Restano allo studio anche altre ipotesi, incluso il fatto che una recente infezione da Covid potrebbe essere un fattore scatenante per i problemi al fegato insieme all'adenovirus. Proprio l'Agenzia per la sicurezza sanitaria del Regno Unito era stata la prima, il 6 aprile scorso, a lanciare l'allarme, segnalando i primi 60 casi sospetti. Allarme subito recepito dai Centri Europei per il Controllo e la prevenzione delle malattie (Ecdc) e dall'Organizzazione mondiale della Sanità (Oms).

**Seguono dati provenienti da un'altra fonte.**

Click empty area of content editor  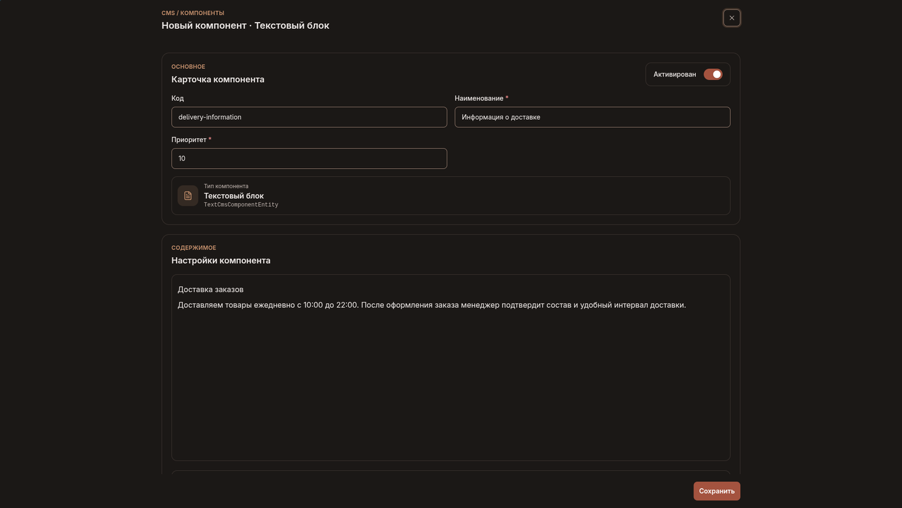pyautogui.click(x=451, y=389)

“L'Ue segue molto da vicino la situazione, che è preoccupante» e gli Stati dovrebbero «condividere tutte le informazioni possibili”. Così la Commissaria Ue alla salute Stella Kyriakides ha commentato i casi di epatiti pediatriche di origine ignota che si registrano in Europa. “Al 25 Aprile erano approssimativamente 40 casi negli Stati membri - ha proseguito la Commissaria - finora i casi si registrano tra bambini tra un mese e sedici anni di età, la probabile origine è virale, ma abbiamo bisogno di più informazioni, Ecdc pubblicherà domani una prima valutazione”. L'invito agli Stati è di condividere tutte le informazioni possibili.
«Evitare allarmismo sulle epatiti a causa sconosciuta nei bambini. Anche perché si rischia di innescare un circolo vizioso di preoccupazioni e richieste di accertamenti visto che i sintomi del post-Covid, con il senso di stanchezza, astenia e inappetenza, potrebbero far pensare a problemi epatici. Insomma passando da un allarme all'altro il rischio peggiore è incrociare i due ‘nemici’». A dirlo all'Adnkronos Salute, Silvestro Scotti, segretario generale della Federazione dei medici di medicina generale (Fimmg) che, in ogni caso, sottolinea come negli ambulatori «non si registrino, al momento, preoccupazioni particolari da parte dei pazienti. È pur vero che non abbiamo la platea dei pediatri ma dalle famiglie non percepiamo allarme». «Vista al momento l'incidenza relativamente bassa di queste epatiti - continua Scotti - è importante l'attenzione dei professionisti, che devono sorvegliare e avere le antenne tese. Ma creare eccesso di allarme nella popolazione potrebbe attivare le solite filiere più emotive che razionali. Ci sono molte situazioni post Covid, anche nei bambini, che potrebbero inutilmente allarmare la popolazione. Bene ha fatto il ministero della Salute a informare gli operatori e sollecitare quelli del territorio a essere sentinella. E offrendoci più strumenti per valutare i nostri pazienti, caso per caso, prima che sia il paziente stesso ad autovalutarsi. È sempre il medico il punto di riferimento», conclude Scotti, sottolineando come «sia i medici sia pazienti sono stanchi e stressati dalla continua emergenza. Siamo tutti sull'orlo di una crisi di nervi».